I am not a big pork eater. Hubby likes it a lot more than me. In fact, I often skip pork chop night and just eat something else. As for pulled pork, I only tried it for the first time a few months ago. Some friends invited us for a casual dinner, and they served BBQ pulled pork on a bun. I have to admit, I wasn’t really looking forward to dinner. I figured if worse came to worst, I’d have an extra helping of salad…  Much to my surprise, the pork was actually quite tasty. Although, at the time, I made no plans to actually try cooking it myself.

Fast forward a few months, and I am reading a cooking blog – with a recipe for Rootbeer Pulled Pork. This sounds intriguing (and very easy).

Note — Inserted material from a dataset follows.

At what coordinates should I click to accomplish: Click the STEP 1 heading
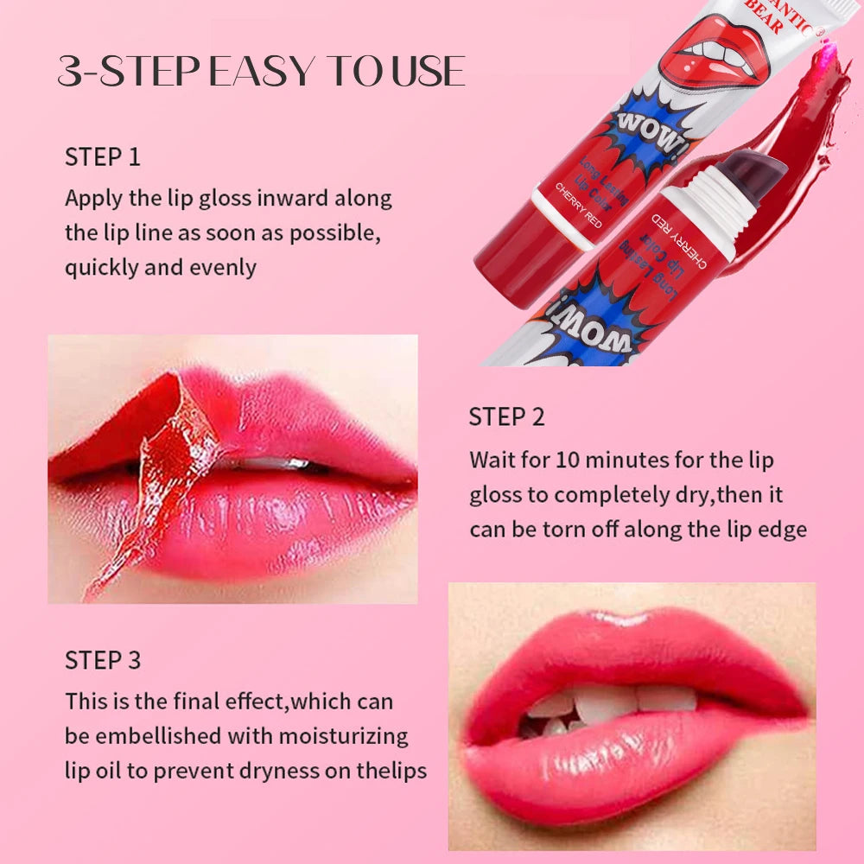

I do some reasearch and read different variations of this method. Although the ingredient list is very short (I’ll post the “recipe” below), there are a lot of different opinions on the best cut of meat to use, which seasonings to add (if any) and what kind of BBQ sauce to add. Many keeping it as simple as “a bottle of your favourite BBQ sauce”.

When it comes to sauces, I tend to lean towards the sweeter rather than the tangy or spicy. As I’ve mentioned in previous posts, Hubby is the “sauce king”. He is always trying new ones, and experimenting with combining a variety of them to get a new taste. He does this with salad dressings too! Anyway, Hubby is kind of picky about his BBQ sauces, and always avoided buying Kraft. One day, he noticed them on sale for $0.99. There was a new brown sugar flavour (also contains molasses), which he decided to give a try. It turns out he doesn’t mind “some” of the Kraft BBQ sauces after all. I tried using it in my homemade hamburgers a few times, and quite liked it. I figured this was a perfect match to go with Rootbeer! It also would go perfect with a batch of Boston Baked beans (which have no tomato/ketchup, but also use brown sugar and molasses).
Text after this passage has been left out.